The course of evolution in human ethics is marked by a gradual extension of our perception of common good and evil as distinct from our initial perception of individual good and evil. This becomes very keen in the more socialized natures among us, as in the far-seeing devotion of statesmanship, patriotism, and philanthropy. Each of these words shows in its construction that the quality described is social,—the statesman, one who thinks and works for the State; the patriot, one who loves and labors for his country; the philanthropist, one who loves mankind. All these qualities, in their extreme and in their first beginnings, are a mere recognition of the equal right of the next man, common “fair play” and courtesy; they are but the natural product of social conditions acting on the individual through primal laws of economic necessity. The individual, in the absolute economic isolation of the beast, is profited by pure egoism, and he developes it.
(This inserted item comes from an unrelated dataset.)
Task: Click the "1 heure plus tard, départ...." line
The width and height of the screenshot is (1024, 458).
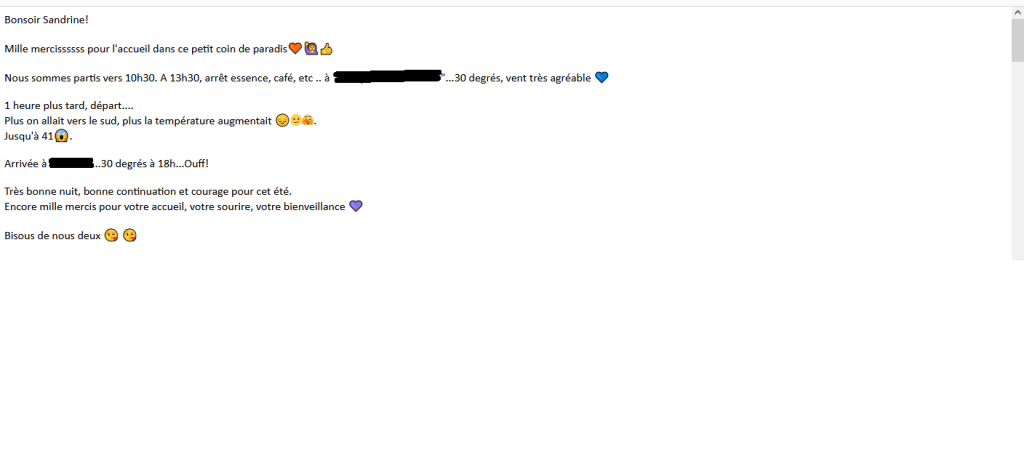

The individual, in the increasing economic interdependence of social relation, is profited by altruism; and he developes it.
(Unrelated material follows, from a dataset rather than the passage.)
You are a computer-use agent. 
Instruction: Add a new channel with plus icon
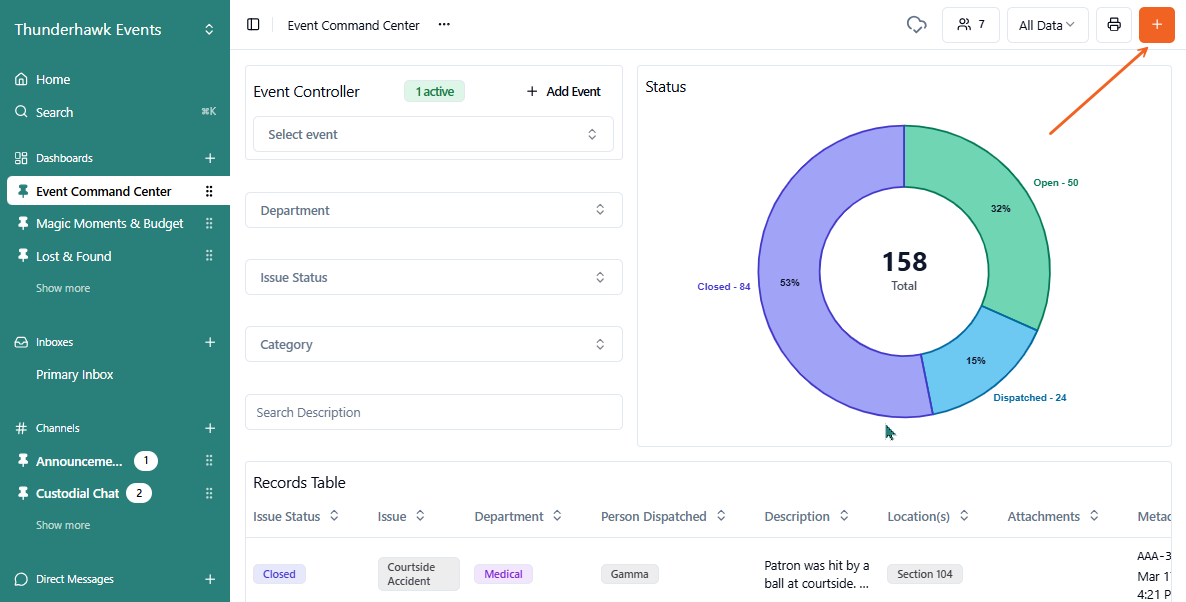click(210, 428)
All our virtues can be so traced and accounted for. The great main stem of them all, what we call “love,” is merely the first condition of social existence. It is cohesion, working among us as the constituent particles of society. Without some attraction to hold us together, we should not be able to hold together; and this attraction, as perceived by our consciousness, we call love. The virtue of obedience consists in the surrender of the individual will, so often necessary to the common good; and it stands highest in military organization, wherein great numbers of men must act together against their personal interests, even to the sacrifice of life, in the service of the community.
As we have grown into fuller social life, we have slowly and experimentally, painfully and expensively, discovered what kind of man was the best social factor. The type of a satisfactory member of society to-day is a man self-controlled, kind, gentle, strong, wise, brave, courteous, cheerful, true. In the Middle Ages, strong, brave, and true would have satisfied the demands of the time. We now require for our common good a larger range of qualities, a more elaborate moral organization. All this is a simple, evolutionary process of social life, and should have involved no more confusion, effort, and pain than any other natural process.
But the moral development of humanity is a most tempestuous and contradictory field of study. Some virtues we have developed in orderly fashion, hardly recognizing that they were virtues, because they came so easily into use. Accuracy and punctuality are qualities which were unknown to the savage, because they were not needed in his business. They have been developed in us, because they were required, and so have been gradually assumed under pressure of economic necessity. Obedience, even in its extreme form of self-sacrifice, has been produced in the soldier; and no quality is more altruistic, more unnatural, or more difficult of adoption by the sturdy individual will. The common, law-abiding citizen does not consider himself a hero; yet he is manifesting a high degree of social virtue, often at great personal sacrifice.